21 juillet 2013 16 h 31 min

And See
L’été en ville il fait si chaud qu’on est obligé de dormir les vitres ouvertes. Aussi le matin quand je me réveille, je reste un instant à écouter les bruits de la ville. Il y a les voitures qui passent bien sûr, l’église qui sonne au loin. Et puis il y a les conversations, les gens au dehors qui vivent leurs vies sans savoir qu’à l’ombre de mes volets je les espionne, je leur vole leurs phrases et qu’un jour celles-ci deviendront des dialogues dans une de mes histoires. Il y a cette femme qui parle très fort au téléphone et qui raconte qu’elle a pris la pluie et que son mari n’aura pas pensé à ramasser le linge. Il y a les parents qui papotent en attendant la nounou. Puis il y a la nounou qui arrive, les enfants qui disent au revoir de leurs petites voix. Ça parle aussi dans d’autres langues parfois, ça se salue, ça s’interpelle. C’est pareil la nuit quand je n’arrive pas à dormir j’écoute : les éboueurs qui discutent en ramassant les poubelles, les gens en état d’ébriété qui rentre chez eux en riant et en parlant très fort.
Parfois quand le soleil est là un ou deux musiciens de rues jouent de la trompette. Je les écoute avec l’impression d’être dans le New-York qu’on voit dans les films. Si les gens aiment ce qu’ils entendent ils jettent une pièce depuis leurs fenêtres.
Quand mon esprit s’embrouille et que je manque d’inspiration j’ouvre les volets, j’inspire très fort puis j’observe. Je me gorge de tout ce que je vois et entends. Le bruit des mouettes, la ville un peu en contrebas, le klaxon des voitures, la pluie sur le toit des voitures, la sonnette d’un vélo, les enfants qui courent et rient à quatre heures et demi, le bruit de la cloche de l’école, les discussions en terrasse des cafés, une lumière qui s’allume, quelqu’un qui écoute la musique ou regarde la télé un peu trop fort, un chat qui miaule, deux chiens qui se rencontre et le manifeste, une femme ou un homme dans sa cuisine, des enfants qui jouent dans le salon, la cloche du tram qui arrive…

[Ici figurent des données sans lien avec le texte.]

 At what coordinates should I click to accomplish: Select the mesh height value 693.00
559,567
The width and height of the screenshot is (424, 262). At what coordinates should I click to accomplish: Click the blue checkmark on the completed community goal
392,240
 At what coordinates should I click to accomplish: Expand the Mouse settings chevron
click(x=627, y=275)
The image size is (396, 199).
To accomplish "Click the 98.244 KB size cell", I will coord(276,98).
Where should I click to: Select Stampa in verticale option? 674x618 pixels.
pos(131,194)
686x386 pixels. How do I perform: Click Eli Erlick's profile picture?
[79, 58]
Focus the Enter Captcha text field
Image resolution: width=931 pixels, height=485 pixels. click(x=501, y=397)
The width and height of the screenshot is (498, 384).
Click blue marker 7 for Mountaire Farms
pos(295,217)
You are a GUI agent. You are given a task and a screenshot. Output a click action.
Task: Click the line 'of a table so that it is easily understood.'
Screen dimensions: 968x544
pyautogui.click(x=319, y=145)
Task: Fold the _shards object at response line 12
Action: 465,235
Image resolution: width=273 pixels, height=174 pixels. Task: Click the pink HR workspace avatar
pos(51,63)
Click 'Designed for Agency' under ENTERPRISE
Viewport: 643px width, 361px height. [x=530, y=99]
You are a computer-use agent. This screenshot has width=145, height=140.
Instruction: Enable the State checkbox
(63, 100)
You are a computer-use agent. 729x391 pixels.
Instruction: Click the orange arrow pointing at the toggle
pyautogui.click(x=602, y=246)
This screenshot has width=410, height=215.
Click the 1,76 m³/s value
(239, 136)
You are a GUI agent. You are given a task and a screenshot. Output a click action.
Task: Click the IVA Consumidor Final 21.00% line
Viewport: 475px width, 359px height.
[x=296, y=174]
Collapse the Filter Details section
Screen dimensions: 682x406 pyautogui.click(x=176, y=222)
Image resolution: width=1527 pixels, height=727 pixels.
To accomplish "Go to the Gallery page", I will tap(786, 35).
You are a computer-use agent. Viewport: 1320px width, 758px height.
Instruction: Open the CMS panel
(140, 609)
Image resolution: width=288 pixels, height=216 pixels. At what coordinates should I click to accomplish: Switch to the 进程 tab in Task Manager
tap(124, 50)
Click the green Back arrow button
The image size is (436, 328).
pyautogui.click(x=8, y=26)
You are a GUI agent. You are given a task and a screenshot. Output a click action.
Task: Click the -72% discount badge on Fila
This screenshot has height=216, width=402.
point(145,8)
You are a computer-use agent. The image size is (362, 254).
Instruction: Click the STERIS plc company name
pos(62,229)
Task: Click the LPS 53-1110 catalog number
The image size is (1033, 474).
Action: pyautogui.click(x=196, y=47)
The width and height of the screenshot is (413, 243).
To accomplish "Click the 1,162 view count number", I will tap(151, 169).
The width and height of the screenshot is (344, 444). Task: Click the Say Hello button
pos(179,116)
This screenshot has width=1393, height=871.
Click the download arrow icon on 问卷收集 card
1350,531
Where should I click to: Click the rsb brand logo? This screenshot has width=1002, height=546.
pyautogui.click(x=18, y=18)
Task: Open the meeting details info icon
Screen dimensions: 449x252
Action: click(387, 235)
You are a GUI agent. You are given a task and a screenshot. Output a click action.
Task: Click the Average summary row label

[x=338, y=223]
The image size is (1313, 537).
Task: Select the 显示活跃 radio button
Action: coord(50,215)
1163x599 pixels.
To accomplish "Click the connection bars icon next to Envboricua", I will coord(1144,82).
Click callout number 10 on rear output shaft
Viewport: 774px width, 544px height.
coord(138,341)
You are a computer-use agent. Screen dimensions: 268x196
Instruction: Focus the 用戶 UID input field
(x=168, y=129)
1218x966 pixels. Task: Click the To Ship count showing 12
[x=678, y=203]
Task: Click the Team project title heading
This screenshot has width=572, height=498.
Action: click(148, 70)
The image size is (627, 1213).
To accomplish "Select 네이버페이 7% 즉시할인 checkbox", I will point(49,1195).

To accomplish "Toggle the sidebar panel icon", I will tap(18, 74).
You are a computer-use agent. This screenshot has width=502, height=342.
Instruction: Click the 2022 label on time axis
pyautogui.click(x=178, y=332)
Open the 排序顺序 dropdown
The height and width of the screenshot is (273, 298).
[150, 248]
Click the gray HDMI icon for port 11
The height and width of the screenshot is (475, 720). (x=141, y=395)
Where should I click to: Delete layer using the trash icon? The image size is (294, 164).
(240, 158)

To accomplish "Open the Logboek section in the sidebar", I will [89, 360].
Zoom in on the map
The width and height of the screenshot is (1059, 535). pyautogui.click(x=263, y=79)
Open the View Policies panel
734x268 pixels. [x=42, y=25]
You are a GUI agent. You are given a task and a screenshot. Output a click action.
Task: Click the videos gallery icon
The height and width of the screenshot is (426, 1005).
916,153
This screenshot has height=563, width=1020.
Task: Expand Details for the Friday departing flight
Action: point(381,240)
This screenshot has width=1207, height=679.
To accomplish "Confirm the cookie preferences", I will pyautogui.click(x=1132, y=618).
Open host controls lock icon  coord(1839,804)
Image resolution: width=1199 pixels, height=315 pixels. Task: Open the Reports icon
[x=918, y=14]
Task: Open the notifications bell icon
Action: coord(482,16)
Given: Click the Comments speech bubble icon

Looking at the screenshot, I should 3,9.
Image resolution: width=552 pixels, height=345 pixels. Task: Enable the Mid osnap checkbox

Je regarde le soleil briller puis décliner jusqu’à teinter le ciel de rose. Je pourrais rester des heures, des journées entières à faire ça.

La nuit tombe apportant sa fraîcheur, les lumières s’allument petit à petit aussi bien dans la rue que dans les maisons. C’est comme si de minuscules scènes de théâtre s’allumaient. Parfois elles m’hypnotisent, me fascinent et je ne peux en détourner le regard. Ce n’est pas du voyeurisme, c’est juste que je suis fascinée par ces scènes de vie si simples et en même temps si complexes, si privées mais aussi si publiques.
Comme Julian et Jamie dans « One Tree Hill » je m’amuse à deviner et à imaginer la vie de ces inconnus qui à force d’histoires deviennent des personnages. C’est aussi pour ça que j’adore les lieux publics. On y entend et rencontre toutes sortes de personnes plus fascinantes les unes que les autres. Je pourrais rester des heures, dans un parc ou une gare, assise à écouter et enregistrer mentalement ce qui se dit. Je suis en quelque sorte une voleuse, je vole le quotidien des gens pour donner du corps à mes personnages, pour les rendre plus humains, plus réels. Ou peut être suis-je une sorte de super-héros sans cape et ne pouvant pas voler, une héroïne ordinaire avec une bonne mémoire et un grand pouvoir d’observation.